> **Required task**
Rewrite the listing below with "sidebar" swapped for "navigation pane" and everything else unchanged. Omit the pictures.

++++++++++

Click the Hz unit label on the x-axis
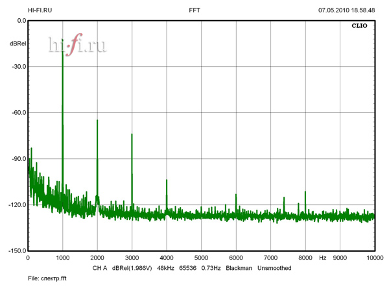The width and height of the screenshot is (389, 292). point(322,258)
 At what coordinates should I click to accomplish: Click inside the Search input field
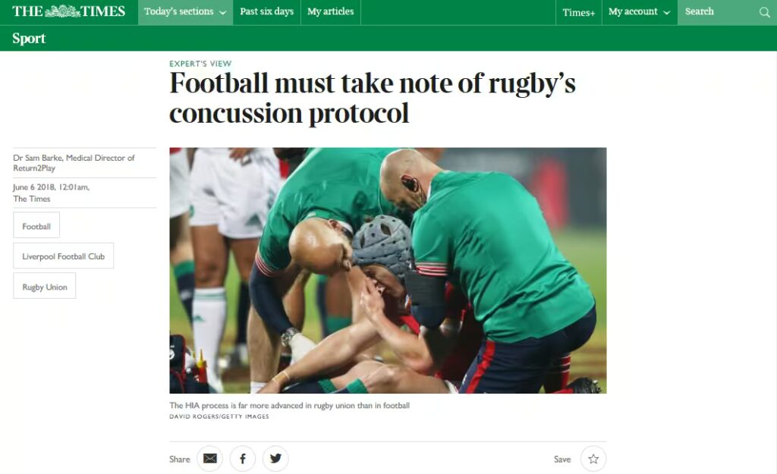click(719, 12)
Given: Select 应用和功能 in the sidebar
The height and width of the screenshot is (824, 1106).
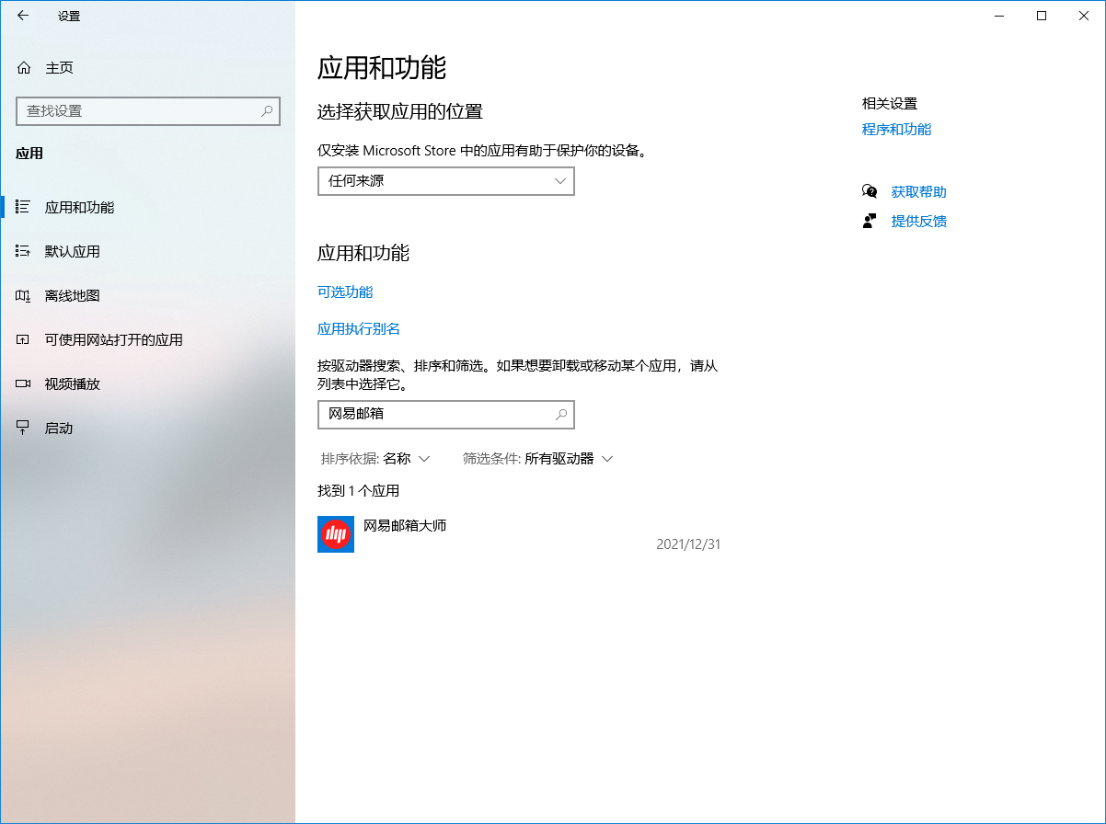Looking at the screenshot, I should coord(22,206).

++++++++++

> **Correct answer**
Click the Hz unit label on the x-axis
The width and height of the screenshot is (389, 292). point(322,258)
 At what coordinates should I click to accomplish: Click inside the Search input field
click(719, 12)
Given: Select 应用和功能 in the navigation pane
The height and width of the screenshot is (824, 1106).
Looking at the screenshot, I should coord(22,206).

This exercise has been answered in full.